Michaela Schmitz liest das neue Buch von Friederike Mayröcker als an die Grenze des Sagbaren vorangetriebenen Abschied. Auch die Grenze zum Wahnwitz ist nicht weit, meint Schmitz, wenn Mayröcker wiederum tagesgenau Buch führt über die Jahre 2017, 18 und 19, wenn sie Erleben, Erinnerung, Träumen, Lektüre in bewährter Cut-up-Technik miteinander verschränkt und dabei immer elliptischer und kryptischer wird.

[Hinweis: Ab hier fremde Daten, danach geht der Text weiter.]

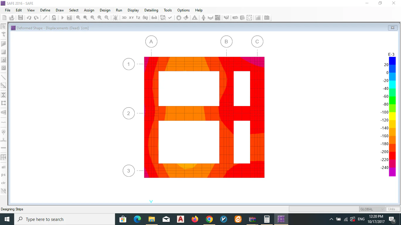Activate the Pan hand tool
Image resolution: width=401 pixels, height=225 pixels.
[115, 18]
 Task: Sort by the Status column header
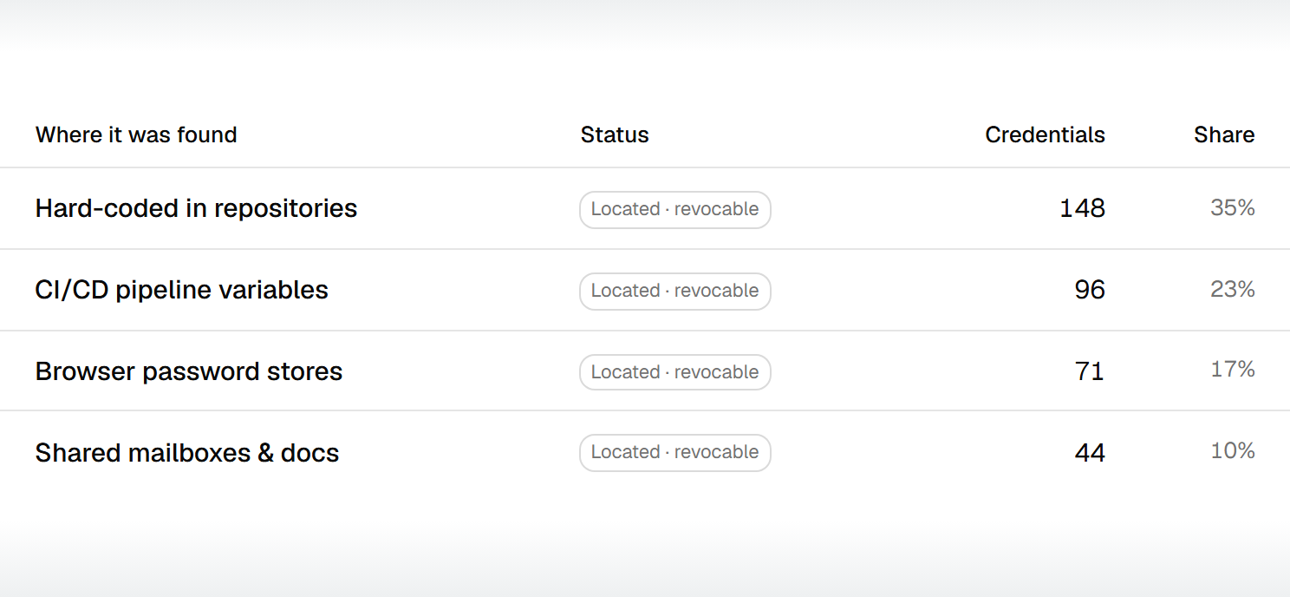[615, 134]
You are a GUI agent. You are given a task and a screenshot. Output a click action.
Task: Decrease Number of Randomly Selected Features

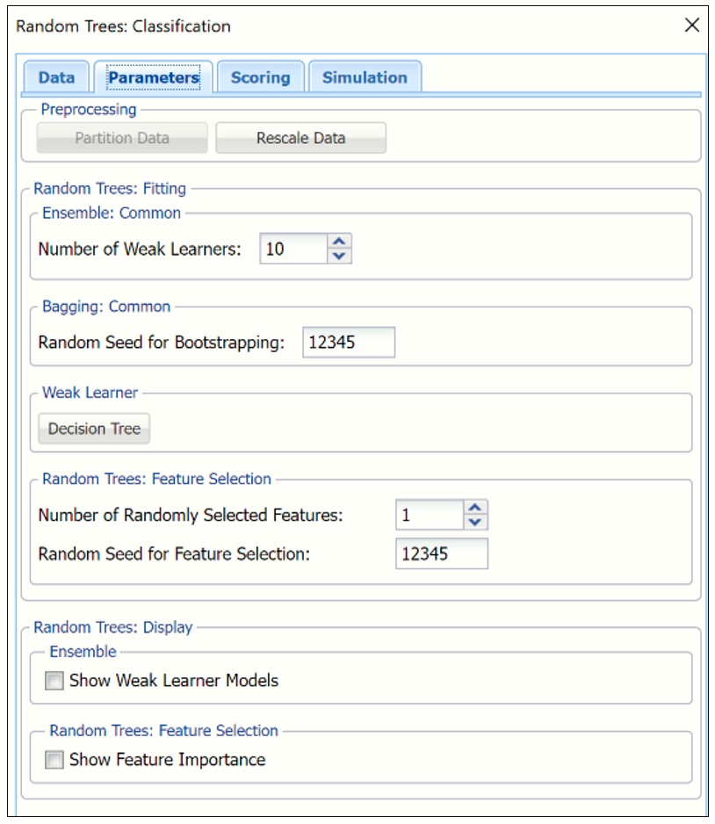475,523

Wie hier Autorinnen-Leib und Schriftkörper immer mehr eins werden, beobachtet Schmitz mit Rührung und Faszination.

Rezensionsnotiz zu Deutschlandfunk Kultur, 11.08.2020

Michael Braun liest die "vielleicht letzten" Gedichte von Friederike Mayröcker mit einer gewissen Wehmut. Schon stellt er sich die Dichterin als Nachtschmetterling vor, der durch eins der Gedichte flattert. Doch Mayröcker fordert Braun auch mit neuen "Wahrnehmungs-Schnappschüssen" und "Farbempfindungen", die die Dichterin in ihrer Art zwischen Poesie und Prosa collagiert. Dabei tauchen unterschiedliche Werkphasen wieder auf, erläutert Braun, ein Brief von Man Ray aus den siebziger Jahren, eine Erinnerung an Alfred Kolleritsch, Kindheitsszenen, Todesahnungen und zum Schluss: eine Lesung auf dem Mond!

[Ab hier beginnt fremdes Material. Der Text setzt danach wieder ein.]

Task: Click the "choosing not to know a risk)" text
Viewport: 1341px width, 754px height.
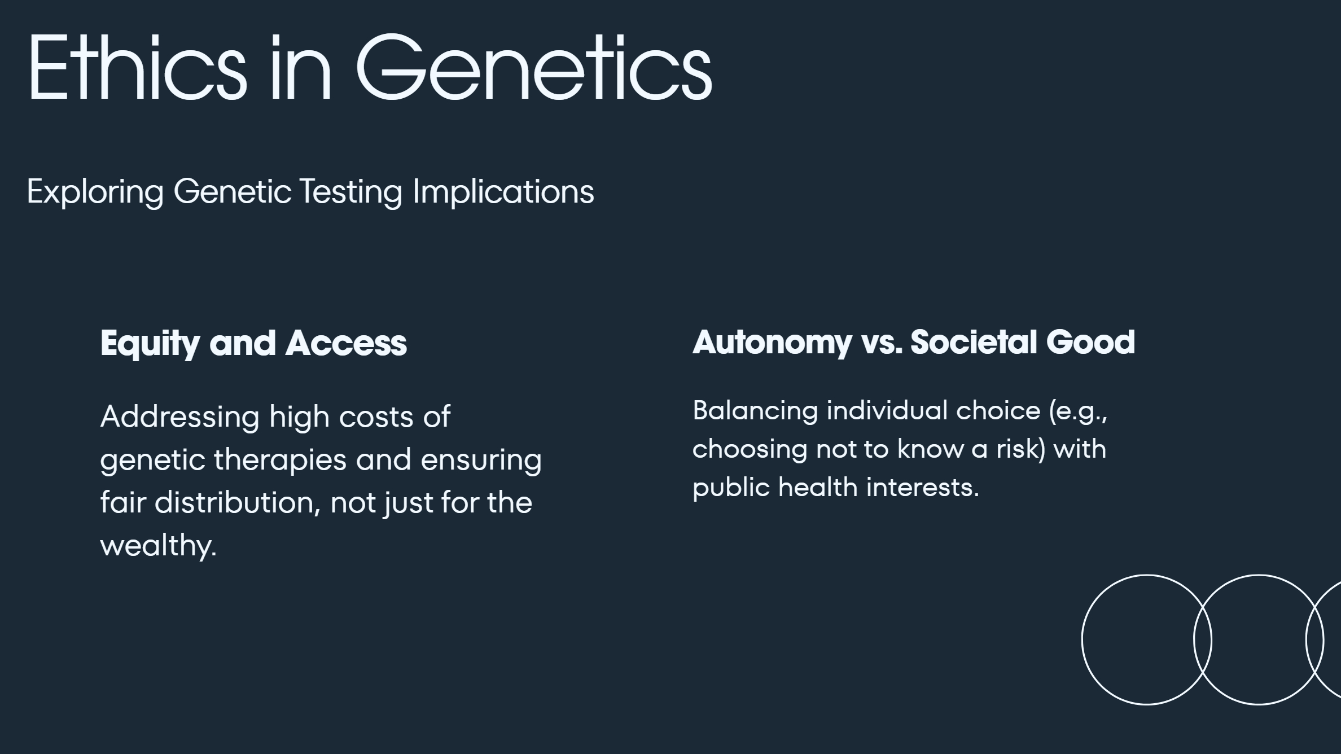Action: pyautogui.click(x=869, y=449)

Rezensionsnotiz zu Neue Zürcher Zeitung, 21.07.2020

Rezensent Paul Jandl bewundert die "jugendlichen Ekstasen" und die Lebensfülle dieses Journals der inzwischen 95-jährigen Friederike Mayröcker. Zwischen September 2017 und November 2019 notierte die Dichterin ihre Beobachtungen, Alltägliches sowie Kontemplatives, weiß der Kritiker, der sich mit Mayröcker auf Streifzüge durch Wien begibt, nächtlichen Visionen beiwohnt, Kindheitssommer in Deinzendorf verbringt und den "Knall der Verliebtheiten" ebenso wie Abschiede und Alterserscheinungen erlebt. Mayröckers Gewährsmänner, Derrida, Jean Paul, Marcel Duchamp oder Cy Twombly begegnen dem Rezensenten hier, vor allem dann, wenn die Dichterin über Kunst und Natur nachdenkt. Und wenn Mayröcker auf allen "damenhaften Anstand" pfeift, amüsiert sich Jandl während der Lektüre auch noch prächtig.